Fragmento proporcionado –
Por Yahir Fragoso
A principios del 2020 llegó a México con bombo y platillo la exposición multimedia Van Gogh Alive. La promoción que se hizo prometía un éxito rotundo del espacio que ofrecería una experiencia inmersiva en la obra del pintor neerlandés. Y así fue: poco tiempo después de la apertura de la venta al público se llenaron los horarios durante el periodo que se tenía planeado duraría la exposición; como era de esperarse, los organizadores decidieron extenderlo. Pero no contaban —o no quisieron prestarle importancia— a la pandemia por COVID-19 cuya sombra ya se extendía por el globo desde finales del año pasado.

Registros –

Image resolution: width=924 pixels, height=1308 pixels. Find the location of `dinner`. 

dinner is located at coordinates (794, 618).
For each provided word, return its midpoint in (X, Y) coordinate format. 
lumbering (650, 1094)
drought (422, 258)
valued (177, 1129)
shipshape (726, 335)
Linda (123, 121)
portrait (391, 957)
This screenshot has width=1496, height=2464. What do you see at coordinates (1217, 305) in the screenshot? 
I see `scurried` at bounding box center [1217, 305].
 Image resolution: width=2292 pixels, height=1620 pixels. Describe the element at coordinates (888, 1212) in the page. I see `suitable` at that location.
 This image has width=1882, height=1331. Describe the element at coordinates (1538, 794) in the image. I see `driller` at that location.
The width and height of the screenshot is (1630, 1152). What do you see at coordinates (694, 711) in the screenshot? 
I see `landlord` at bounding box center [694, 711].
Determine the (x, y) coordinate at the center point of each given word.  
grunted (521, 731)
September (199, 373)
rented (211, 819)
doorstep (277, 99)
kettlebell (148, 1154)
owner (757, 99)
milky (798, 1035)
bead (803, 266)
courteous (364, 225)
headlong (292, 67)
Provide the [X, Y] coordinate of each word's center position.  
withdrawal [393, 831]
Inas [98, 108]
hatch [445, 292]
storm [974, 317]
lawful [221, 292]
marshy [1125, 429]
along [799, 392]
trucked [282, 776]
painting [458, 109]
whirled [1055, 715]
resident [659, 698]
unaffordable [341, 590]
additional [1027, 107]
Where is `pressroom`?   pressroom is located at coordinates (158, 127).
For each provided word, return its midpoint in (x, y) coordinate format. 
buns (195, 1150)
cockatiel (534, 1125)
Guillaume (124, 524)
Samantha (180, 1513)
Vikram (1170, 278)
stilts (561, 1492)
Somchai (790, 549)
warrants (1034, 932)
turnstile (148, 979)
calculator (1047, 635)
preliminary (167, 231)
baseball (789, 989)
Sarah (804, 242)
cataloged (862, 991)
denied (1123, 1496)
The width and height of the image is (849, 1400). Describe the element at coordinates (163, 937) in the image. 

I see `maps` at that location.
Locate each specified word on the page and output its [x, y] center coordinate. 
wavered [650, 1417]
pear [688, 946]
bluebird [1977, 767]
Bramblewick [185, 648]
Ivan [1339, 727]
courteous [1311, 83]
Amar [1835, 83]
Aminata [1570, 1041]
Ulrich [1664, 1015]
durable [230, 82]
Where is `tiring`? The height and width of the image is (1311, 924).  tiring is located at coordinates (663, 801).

Ejercicio – Resume en dos oraciones, por favor, el texto sobre la exposición Van Gogh Alive.

Respuesta – A principios de 2020 llegó a México la exposición multimedia Van Gogh Alive, que prometía una experiencia inmersiva en la obra del pintor neerlandés. Sus horarios se llenaron poco después de abrir la venta y los organizadores decidieron extenderla, pero no contaban con la pandemia por COVID-19, que ya se extendía por el globo desde finales del año pasado.